Dès lors, la population, individuellement ou par collectivités, se trouve à l’aise pour réaliser les activités génératrices de revenus nécessaires. Ces dernières doivent être assez importantes, pour faire face, d’abord aux frais permettant de les accomplir, ensuite au fonctionnement de l’Etat, ainsi qu’au remboursement des infrastructures de base, pour enfin générer une marge, autrement dit une vraie croissance.

L’on peut donc constater que les activités génératrices de revenus sont les mamelles à partir desquelles se nourrissent l’Etat, les infrastructures de base, ainsi que la population elle-même.

Par conséquent, si elles sont insuffisantes pour faire face à ces obligations, le déficit risque d’être comblé par des dettes, ou tout simplement, se traduire par une pauvreté.

Et le Sénégal, à l’instar de tous les pays, aura l’obligation de faire face à ces impératifs. Mais il aura la particularité d’avoir régulièrement contracté beaucoup de prêts, depuis son indépendance, et souvent pour des infrastructures de base infructueuses, de même que pour un fonctionnement de son Etat. Ceci le met alors, face à une dette chronique, déjà assez colossale, en plus de ces obligations ci-dessus.

Dès lors, ne devrait-on pas étudier les causes de cette situation, particulièrement de cette dette grandissante ?

Mais l’on a toujours pensé à augmenter cette dernière, pour une croissance utopique, sans les préalables nécessaires. En effet, un prêt émanant de ces Bailleurs de fonds est difficilement gérable par un non averti.

Une autre vue sous un autre angle de l’économie consiste à examiner la balance des paiements, à savoir les exportations et les importations.
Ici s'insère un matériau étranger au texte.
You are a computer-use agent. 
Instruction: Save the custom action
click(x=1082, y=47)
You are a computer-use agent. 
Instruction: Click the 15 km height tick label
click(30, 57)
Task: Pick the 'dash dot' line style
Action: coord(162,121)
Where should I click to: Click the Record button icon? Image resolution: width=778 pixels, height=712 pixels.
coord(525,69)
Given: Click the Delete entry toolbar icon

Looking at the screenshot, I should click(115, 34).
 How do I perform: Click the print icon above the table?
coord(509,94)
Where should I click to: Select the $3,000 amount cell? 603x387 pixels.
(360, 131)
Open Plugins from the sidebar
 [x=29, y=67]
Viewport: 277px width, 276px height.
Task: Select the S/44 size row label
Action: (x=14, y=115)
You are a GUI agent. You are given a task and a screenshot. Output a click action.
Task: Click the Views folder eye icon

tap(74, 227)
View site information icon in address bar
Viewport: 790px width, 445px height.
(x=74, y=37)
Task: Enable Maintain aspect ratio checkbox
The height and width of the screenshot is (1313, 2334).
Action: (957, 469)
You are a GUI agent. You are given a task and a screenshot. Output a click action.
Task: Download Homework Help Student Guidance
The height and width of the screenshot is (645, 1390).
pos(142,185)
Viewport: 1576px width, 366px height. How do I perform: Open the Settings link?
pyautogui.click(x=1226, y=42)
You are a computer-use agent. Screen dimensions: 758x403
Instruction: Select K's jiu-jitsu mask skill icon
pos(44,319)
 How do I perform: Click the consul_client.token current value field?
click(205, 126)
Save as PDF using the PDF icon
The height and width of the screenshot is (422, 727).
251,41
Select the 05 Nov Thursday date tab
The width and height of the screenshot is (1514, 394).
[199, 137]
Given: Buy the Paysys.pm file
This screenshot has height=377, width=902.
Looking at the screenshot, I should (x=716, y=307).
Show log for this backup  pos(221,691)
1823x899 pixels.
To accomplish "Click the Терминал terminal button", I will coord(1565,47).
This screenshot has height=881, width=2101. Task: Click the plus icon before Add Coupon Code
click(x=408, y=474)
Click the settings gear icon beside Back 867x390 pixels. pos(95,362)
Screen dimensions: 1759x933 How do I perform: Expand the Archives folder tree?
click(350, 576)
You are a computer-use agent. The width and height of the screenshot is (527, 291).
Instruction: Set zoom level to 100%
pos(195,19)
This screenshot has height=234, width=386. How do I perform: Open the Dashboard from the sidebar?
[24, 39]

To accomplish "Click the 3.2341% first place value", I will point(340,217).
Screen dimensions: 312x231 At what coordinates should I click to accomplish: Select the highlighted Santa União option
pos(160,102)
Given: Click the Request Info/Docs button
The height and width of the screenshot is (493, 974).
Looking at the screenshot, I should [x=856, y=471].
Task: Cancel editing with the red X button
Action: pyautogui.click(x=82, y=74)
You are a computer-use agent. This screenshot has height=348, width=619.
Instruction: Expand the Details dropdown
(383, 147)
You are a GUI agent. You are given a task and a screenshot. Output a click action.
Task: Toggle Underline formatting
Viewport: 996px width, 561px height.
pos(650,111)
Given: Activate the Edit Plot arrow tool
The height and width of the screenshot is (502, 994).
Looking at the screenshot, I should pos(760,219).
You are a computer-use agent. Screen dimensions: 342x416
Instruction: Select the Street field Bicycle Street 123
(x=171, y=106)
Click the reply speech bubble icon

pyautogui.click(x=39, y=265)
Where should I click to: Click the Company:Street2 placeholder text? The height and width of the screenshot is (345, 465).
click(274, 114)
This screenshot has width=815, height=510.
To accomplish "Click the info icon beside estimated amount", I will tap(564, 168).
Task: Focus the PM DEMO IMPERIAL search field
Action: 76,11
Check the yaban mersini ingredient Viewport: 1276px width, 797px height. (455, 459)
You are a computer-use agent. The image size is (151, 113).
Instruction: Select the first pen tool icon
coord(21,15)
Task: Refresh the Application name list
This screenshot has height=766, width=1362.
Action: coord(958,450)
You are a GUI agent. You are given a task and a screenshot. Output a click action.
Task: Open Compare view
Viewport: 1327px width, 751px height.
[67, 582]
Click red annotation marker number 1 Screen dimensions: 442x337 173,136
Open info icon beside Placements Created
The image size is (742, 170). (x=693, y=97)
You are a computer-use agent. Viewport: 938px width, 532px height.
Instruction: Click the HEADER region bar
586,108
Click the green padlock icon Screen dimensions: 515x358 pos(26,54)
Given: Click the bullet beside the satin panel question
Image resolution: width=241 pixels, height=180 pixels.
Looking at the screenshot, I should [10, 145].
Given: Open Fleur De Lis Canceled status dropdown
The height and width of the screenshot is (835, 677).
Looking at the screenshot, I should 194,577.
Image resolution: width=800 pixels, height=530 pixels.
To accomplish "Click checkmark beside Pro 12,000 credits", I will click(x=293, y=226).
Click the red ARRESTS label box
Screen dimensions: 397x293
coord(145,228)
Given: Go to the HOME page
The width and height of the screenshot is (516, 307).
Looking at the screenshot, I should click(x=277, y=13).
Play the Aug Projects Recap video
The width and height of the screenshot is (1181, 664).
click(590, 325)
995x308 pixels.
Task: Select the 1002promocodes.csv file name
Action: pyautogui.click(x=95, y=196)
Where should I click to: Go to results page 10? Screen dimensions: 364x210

Si depuis longtemps, le Sénégal fonde l’essentiel de son budget sur les taxes à l’importation, cette dernière ne saurait cesser d’être favorisée.

On verra que la Senelec (Société Nationale d’Electricité) pèsera sur la balance avec ses besoins en fuel.

Le gasoil des véhicules est en accroissement constant et renforce le déficit.

Le Sénégalais se voulant émancipé, est en général éduqué pour porter sa préférence sur des produits importés.

Les opérateurs téléphoniques privés prennent quotidiennement des mains de la population des sommes colossales qu’ils transfèrent à l’extérieur, à priori sans le recyclage interne, vital dans un tel secteur vorace en ressources économiques.

L’essentiel des entreprises, qui semblent faire de la croissance, se fonde sur des activités d’importation (farine de blé, riz, lait, produits manufacturés, pacotilles, etc.…).

C’est l’arachide qui faisait face à ces importations alors qu’elle est maintenant presque à l’abandon.

Le phosphate qui l’épaulait n’est plus.

Les activités génératrices de revenus exportatrices sont quasi inexistantes.

Cette situation est presque celle de la plupart des pays d’Afrique.

Heureusement que les émigrés font quelques rentrées qui peinent, parce que de plus en plus combattues, suite à l’aversion qu’ils rencontrent à la source.

Devant une telle situation, comment pourrait-on faire de la croissance ?

Cette croissance serait-elle celle des entreprises importatrices ?

 

Dans ce cas, la situation mériterait certainement d’être revue.